- **EXERCISE BRIEF**: Would you retype every entry that follows without altering a word?

Items from a data source:
= Beginning of Section =
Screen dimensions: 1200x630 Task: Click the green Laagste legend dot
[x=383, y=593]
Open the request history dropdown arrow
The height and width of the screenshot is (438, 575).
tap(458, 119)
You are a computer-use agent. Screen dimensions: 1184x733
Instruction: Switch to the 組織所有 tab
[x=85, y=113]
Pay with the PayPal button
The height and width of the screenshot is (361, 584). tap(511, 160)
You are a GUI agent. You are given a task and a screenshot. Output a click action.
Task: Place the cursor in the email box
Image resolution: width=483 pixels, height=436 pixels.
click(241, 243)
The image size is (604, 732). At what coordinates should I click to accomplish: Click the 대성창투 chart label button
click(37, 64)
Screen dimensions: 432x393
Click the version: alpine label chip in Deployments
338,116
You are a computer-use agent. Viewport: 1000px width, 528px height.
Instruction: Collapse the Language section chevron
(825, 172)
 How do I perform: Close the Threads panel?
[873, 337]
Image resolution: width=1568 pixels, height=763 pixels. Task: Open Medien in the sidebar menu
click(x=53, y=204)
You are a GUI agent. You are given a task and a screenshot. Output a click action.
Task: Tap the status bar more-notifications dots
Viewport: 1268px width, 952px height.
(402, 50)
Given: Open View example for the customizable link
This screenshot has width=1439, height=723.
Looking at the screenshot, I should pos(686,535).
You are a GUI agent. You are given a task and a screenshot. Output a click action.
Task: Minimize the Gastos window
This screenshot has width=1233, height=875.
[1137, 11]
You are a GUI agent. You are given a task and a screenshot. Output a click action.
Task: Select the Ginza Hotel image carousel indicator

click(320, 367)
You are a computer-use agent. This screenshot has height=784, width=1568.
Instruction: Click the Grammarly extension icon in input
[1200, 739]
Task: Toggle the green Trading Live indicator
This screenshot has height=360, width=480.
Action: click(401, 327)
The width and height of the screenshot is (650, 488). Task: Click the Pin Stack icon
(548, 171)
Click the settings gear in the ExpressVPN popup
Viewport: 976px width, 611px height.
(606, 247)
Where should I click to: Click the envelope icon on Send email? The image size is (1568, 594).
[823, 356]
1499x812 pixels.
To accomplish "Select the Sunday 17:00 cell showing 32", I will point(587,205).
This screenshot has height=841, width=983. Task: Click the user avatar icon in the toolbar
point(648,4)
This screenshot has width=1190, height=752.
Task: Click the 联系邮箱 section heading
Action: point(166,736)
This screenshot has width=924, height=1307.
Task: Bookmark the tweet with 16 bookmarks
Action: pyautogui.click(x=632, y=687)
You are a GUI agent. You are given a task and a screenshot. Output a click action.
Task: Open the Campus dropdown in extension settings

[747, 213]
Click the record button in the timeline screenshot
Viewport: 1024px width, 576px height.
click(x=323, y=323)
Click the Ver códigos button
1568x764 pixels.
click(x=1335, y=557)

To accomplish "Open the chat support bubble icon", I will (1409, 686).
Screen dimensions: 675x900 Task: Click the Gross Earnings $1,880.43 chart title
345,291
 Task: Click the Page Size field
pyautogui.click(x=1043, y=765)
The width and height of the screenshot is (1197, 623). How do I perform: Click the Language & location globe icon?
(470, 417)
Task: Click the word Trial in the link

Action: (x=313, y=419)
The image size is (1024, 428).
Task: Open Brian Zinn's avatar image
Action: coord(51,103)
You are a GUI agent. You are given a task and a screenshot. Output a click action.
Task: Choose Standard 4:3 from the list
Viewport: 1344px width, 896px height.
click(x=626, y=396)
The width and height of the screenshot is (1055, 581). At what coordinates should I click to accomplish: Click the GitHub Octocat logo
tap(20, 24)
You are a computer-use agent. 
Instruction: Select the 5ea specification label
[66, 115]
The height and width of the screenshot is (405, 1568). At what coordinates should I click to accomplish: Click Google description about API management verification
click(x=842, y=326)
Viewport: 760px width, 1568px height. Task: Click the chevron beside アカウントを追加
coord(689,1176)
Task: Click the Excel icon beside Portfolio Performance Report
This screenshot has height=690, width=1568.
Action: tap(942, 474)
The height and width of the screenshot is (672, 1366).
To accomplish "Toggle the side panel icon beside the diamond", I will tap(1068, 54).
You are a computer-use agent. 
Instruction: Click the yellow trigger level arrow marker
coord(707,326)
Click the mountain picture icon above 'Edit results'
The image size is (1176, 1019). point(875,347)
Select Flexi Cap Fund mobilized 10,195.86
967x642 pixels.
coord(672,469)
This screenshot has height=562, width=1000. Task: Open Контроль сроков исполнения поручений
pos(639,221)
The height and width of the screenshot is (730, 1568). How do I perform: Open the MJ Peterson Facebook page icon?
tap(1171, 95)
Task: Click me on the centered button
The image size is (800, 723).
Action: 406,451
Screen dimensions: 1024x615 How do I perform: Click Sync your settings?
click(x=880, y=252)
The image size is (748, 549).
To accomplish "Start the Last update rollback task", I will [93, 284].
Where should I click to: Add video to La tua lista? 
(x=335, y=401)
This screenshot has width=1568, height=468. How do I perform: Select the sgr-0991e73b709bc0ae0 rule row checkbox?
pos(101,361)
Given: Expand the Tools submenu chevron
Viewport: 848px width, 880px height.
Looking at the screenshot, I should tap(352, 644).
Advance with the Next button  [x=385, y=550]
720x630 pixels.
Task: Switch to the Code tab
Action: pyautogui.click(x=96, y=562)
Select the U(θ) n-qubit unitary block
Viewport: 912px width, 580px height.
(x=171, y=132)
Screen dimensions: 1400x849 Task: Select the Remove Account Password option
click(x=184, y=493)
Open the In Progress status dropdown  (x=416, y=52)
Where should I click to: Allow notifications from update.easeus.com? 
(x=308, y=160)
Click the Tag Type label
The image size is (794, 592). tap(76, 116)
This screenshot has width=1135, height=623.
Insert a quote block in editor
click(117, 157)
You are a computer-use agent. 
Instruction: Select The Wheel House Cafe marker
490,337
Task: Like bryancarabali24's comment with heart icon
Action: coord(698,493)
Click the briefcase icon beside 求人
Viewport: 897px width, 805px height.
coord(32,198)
= End of Section =
- **WRITTEN SOLUTION**:
Screen dimensions: 1200x630 Task: Click the green Laagste legend dot
[x=383, y=593]
Open the request history dropdown arrow
The height and width of the screenshot is (438, 575).
tap(458, 119)
You are a computer-use agent. Screen dimensions: 1184x733
Instruction: Switch to the 組織所有 tab
[x=85, y=113]
Pay with the PayPal button
The height and width of the screenshot is (361, 584). tap(511, 160)
You are a GUI agent. You are given a task and a screenshot. Output a click action.
Task: Place the cursor in the email box
Image resolution: width=483 pixels, height=436 pixels.
click(241, 243)
The image size is (604, 732). At what coordinates should I click to accomplish: Click the 대성창투 chart label button
click(37, 64)
Screen dimensions: 432x393
Click the version: alpine label chip in Deployments
338,116
You are a computer-use agent. Viewport: 1000px width, 528px height.
Instruction: Collapse the Language section chevron
(825, 172)
 How do I perform: Close the Threads panel?
[873, 337]
Image resolution: width=1568 pixels, height=763 pixels. Task: Open Medien in the sidebar menu
click(x=53, y=204)
You are a GUI agent. You are given a task and a screenshot. Output a click action.
Task: Tap the status bar more-notifications dots
Viewport: 1268px width, 952px height.
(402, 50)
Given: Open View example for the customizable link
This screenshot has width=1439, height=723.
Looking at the screenshot, I should pos(686,535).
You are a GUI agent. You are given a task and a screenshot. Output a click action.
Task: Minimize the Gastos window
This screenshot has width=1233, height=875.
[1137, 11]
You are a GUI agent. You are given a task and a screenshot. Output a click action.
Task: Select the Ginza Hotel image carousel indicator

click(320, 367)
You are a computer-use agent. This screenshot has height=784, width=1568.
Instruction: Click the Grammarly extension icon in input
[1200, 739]
Task: Toggle the green Trading Live indicator
This screenshot has height=360, width=480.
Action: click(401, 327)
The width and height of the screenshot is (650, 488). Task: Click the Pin Stack icon
(548, 171)
Click the settings gear in the ExpressVPN popup
Viewport: 976px width, 611px height.
(606, 247)
Where should I click to: Click the envelope icon on Send email? The image size is (1568, 594).
[823, 356]
1499x812 pixels.
To accomplish "Select the Sunday 17:00 cell showing 32", I will point(587,205).
This screenshot has height=841, width=983. Task: Click the user avatar icon in the toolbar
point(648,4)
This screenshot has width=1190, height=752.
Task: Click the 联系邮箱 section heading
Action: point(166,736)
This screenshot has width=924, height=1307.
Task: Bookmark the tweet with 16 bookmarks
Action: pyautogui.click(x=632, y=687)
You are a GUI agent. You are given a task and a screenshot. Output a click action.
Task: Open the Campus dropdown in extension settings

[747, 213]
Click the record button in the timeline screenshot
Viewport: 1024px width, 576px height.
click(x=323, y=323)
Click the Ver códigos button
1568x764 pixels.
click(x=1335, y=557)

To accomplish "Open the chat support bubble icon", I will (1409, 686).
Screen dimensions: 675x900 Task: Click the Gross Earnings $1,880.43 chart title
345,291
 Task: Click the Page Size field
pyautogui.click(x=1043, y=765)
The width and height of the screenshot is (1197, 623). How do I perform: Click the Language & location globe icon?
(470, 417)
Task: Click the word Trial in the link

Action: (x=313, y=419)
The image size is (1024, 428).
Task: Open Brian Zinn's avatar image
Action: coord(51,103)
You are a GUI agent. You are given a task and a screenshot. Output a click action.
Task: Choose Standard 4:3 from the list
Viewport: 1344px width, 896px height.
click(x=626, y=396)
The width and height of the screenshot is (1055, 581). At what coordinates should I click to accomplish: Click the GitHub Octocat logo
tap(20, 24)
You are a computer-use agent. 
Instruction: Select the 5ea specification label
[66, 115]
The height and width of the screenshot is (405, 1568). At what coordinates should I click to accomplish: Click Google description about API management verification
click(x=842, y=326)
Viewport: 760px width, 1568px height. Task: Click the chevron beside アカウントを追加
coord(689,1176)
Task: Click the Excel icon beside Portfolio Performance Report
This screenshot has height=690, width=1568.
Action: tap(942, 474)
The height and width of the screenshot is (672, 1366).
To accomplish "Toggle the side panel icon beside the diamond", I will tap(1068, 54).
You are a computer-use agent. 
Instruction: Click the yellow trigger level arrow marker
coord(707,326)
Click the mountain picture icon above 'Edit results'
The image size is (1176, 1019). point(875,347)
Select Flexi Cap Fund mobilized 10,195.86
967x642 pixels.
coord(672,469)
This screenshot has height=562, width=1000. Task: Open Контроль сроков исполнения поручений
pos(639,221)
The height and width of the screenshot is (730, 1568). How do I perform: Open the MJ Peterson Facebook page icon?
tap(1171, 95)
Task: Click me on the centered button
The image size is (800, 723).
Action: 406,451
Screen dimensions: 1024x615 How do I perform: Click Sync your settings?
click(x=880, y=252)
The image size is (748, 549).
To accomplish "Start the Last update rollback task", I will [93, 284].
Where should I click to: Add video to La tua lista? 
(x=335, y=401)
This screenshot has width=1568, height=468. How do I perform: Select the sgr-0991e73b709bc0ae0 rule row checkbox?
pos(101,361)
Given: Expand the Tools submenu chevron
Viewport: 848px width, 880px height.
Looking at the screenshot, I should tap(352, 644).
Advance with the Next button  [x=385, y=550]
720x630 pixels.
Task: Switch to the Code tab
Action: pyautogui.click(x=96, y=562)
Select the U(θ) n-qubit unitary block
Viewport: 912px width, 580px height.
(x=171, y=132)
Screen dimensions: 1400x849 Task: Select the Remove Account Password option
click(x=184, y=493)
Open the In Progress status dropdown  (x=416, y=52)
Where should I click to: Allow notifications from update.easeus.com? 
(x=308, y=160)
Click the Tag Type label
The image size is (794, 592). tap(76, 116)
This screenshot has width=1135, height=623.
Insert a quote block in editor
click(117, 157)
You are a computer-use agent. 
Instruction: Select The Wheel House Cafe marker
490,337
Task: Like bryancarabali24's comment with heart icon
Action: coord(698,493)
Click the briefcase icon beside 求人
Viewport: 897px width, 805px height.
coord(32,198)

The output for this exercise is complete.